• The task
Find the lines below holding the word "will" and copy each of them.

==========

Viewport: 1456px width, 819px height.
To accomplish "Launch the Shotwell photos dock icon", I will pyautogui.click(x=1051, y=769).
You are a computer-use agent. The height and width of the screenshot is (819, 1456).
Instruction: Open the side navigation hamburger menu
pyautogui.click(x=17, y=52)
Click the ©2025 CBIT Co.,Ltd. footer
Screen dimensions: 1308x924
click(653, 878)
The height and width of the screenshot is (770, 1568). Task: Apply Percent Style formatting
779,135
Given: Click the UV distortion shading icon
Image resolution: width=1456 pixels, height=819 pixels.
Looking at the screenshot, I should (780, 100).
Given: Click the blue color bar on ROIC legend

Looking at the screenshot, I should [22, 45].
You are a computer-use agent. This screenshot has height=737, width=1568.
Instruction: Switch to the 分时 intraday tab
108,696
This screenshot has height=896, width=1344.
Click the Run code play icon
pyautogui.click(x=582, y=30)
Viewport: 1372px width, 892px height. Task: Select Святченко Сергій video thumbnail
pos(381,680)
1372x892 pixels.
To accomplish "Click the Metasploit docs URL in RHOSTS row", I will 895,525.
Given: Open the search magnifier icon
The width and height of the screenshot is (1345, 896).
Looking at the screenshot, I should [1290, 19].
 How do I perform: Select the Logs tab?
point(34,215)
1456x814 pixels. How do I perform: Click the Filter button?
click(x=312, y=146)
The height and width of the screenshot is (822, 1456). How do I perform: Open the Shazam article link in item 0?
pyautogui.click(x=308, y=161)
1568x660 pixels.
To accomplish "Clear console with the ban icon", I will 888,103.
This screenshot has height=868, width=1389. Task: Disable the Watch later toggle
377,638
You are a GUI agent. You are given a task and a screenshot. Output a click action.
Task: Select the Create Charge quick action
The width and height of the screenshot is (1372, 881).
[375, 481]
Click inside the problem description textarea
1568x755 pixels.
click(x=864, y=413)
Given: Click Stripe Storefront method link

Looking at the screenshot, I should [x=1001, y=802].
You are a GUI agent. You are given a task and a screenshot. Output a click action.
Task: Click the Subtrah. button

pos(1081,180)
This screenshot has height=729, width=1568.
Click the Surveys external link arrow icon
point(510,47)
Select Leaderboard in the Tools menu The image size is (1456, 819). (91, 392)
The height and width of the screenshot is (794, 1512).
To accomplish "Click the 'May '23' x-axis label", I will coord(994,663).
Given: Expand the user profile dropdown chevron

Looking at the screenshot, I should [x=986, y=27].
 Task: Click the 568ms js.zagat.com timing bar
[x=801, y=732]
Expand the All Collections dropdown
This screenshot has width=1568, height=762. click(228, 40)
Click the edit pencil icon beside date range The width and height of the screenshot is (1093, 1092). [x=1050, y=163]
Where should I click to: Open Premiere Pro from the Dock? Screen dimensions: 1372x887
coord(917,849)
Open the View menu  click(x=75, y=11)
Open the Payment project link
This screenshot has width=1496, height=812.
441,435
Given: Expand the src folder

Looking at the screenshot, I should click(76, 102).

==========

• The answer
To accomplish "Launch the Shotwell photos dock icon", I will pyautogui.click(x=1051, y=769).
To accomplish "Click the Metasploit docs URL in RHOSTS row", I will 895,525.
To accomplish "Clear console with the ban icon", I will 888,103.
To accomplish "Click the 'May '23' x-axis label", I will coord(994,663).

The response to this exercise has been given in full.